Two contours of the function are presented below:

Bird Function

Bird Function

Description and Features

  • The function is not convex.
  • The function is defined on 2-dimensional space.
  • The function is non-separable.
  • The function is differentiable.

Input Domain

The function can be defined on any input domain but it is usually evaluated on $x_i \in [-2\pi, 2\pi]$ for $i=1, 2$.

Global Minima

The function has two global minima at $f(\textbf{x}^{\ast}) = -106.764537$ located at $\mathbf{x^\ast}=(4.70104, 3.15294)$ and $\mathbf{x^\ast}=(-1.58214, -3.13024)$.

Implementation

Python

For Python, the function is implemented in the benchmarkfcns package, which can be installed from command line with pip install benchmarkfcns.

from benchmarkfcns import bird

print(bird([[0, 0],
              [1, 1]]))

MATLAB

An implementation of the Bird Function with MATLAB is provided below.

% Computes the value of the Bird function.
% SCORES = BIRDFCN(X) computes the value of the Bird 
% function at point X. BIRDFCN accepts a matrix of size M-by-2 and 
% returns a vetor SCORES of size M-by-1 in which each row contains the 
% function value for the corresponding row of X.
% 
% Author: Mazhar Ansari Ardeh
% Please forward any comments or bug reports to mazhar.ansari.ardeh at
% Google's e-mail service or feel free to kindly modify the repository.
function scores = birdfcn(x)
    
    n = size(x, 2);
    assert(n == 2, 'Bird function is only defined on a 2D space.')
    X = x(:, 1);
    Y = x(:, 2);
    
    scores = sin(X) .* exp((1 - cos(Y)).^2) + ... 
        cos(Y) .* exp((1 - sin(X)) .^ 2) + ...
        (X - Y) .^ 2;
end

The function can be represented in Latex as follows:

f(x, y) = sin(x)e^{(1-cos(y))^2}+cos(y)e^{(1-sin(x))^2}+(x-y)^2

References:

  • Momin Jamil and Xin-She Yang, A literature survey of benchmark functions for global optimization problems, Int.

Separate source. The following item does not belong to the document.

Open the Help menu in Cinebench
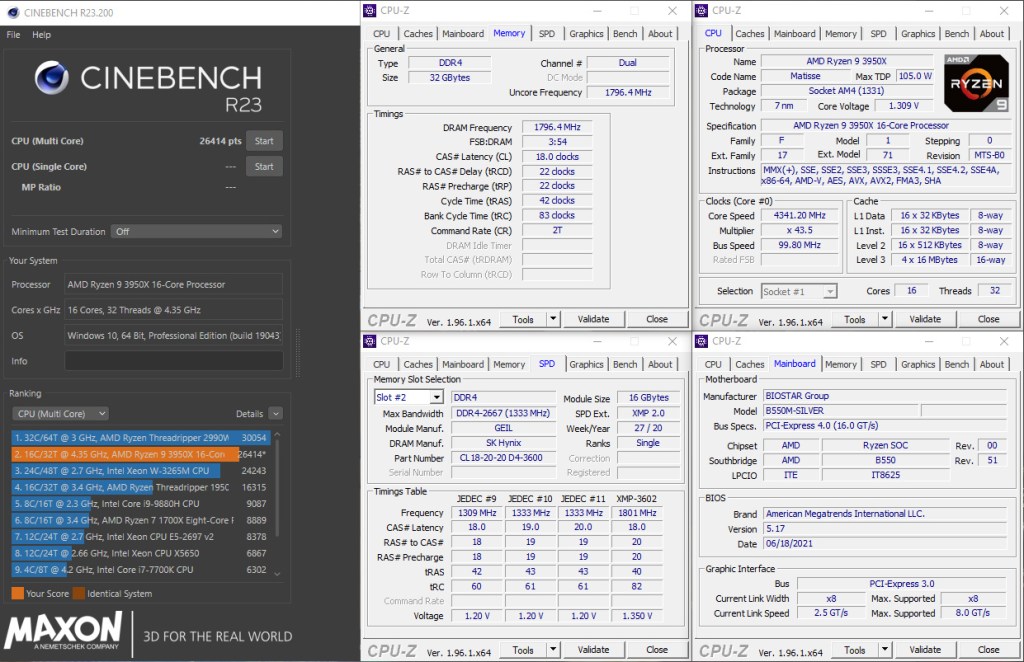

Journal of Mathematical Modelling and Numerical Optimisation}, Vol. 4, No. 2, pp. 150–194 (2013), arXiv:1308.4008
  • S. K. Mishra, “Global Optimization By Differential Evolution and Particle Swarm Methods: Evaluation On Some Benchmark Functions,” Munich Research Papers in Economics, Available Online: http://mpra.ub.uni-muenchen.de/1005/.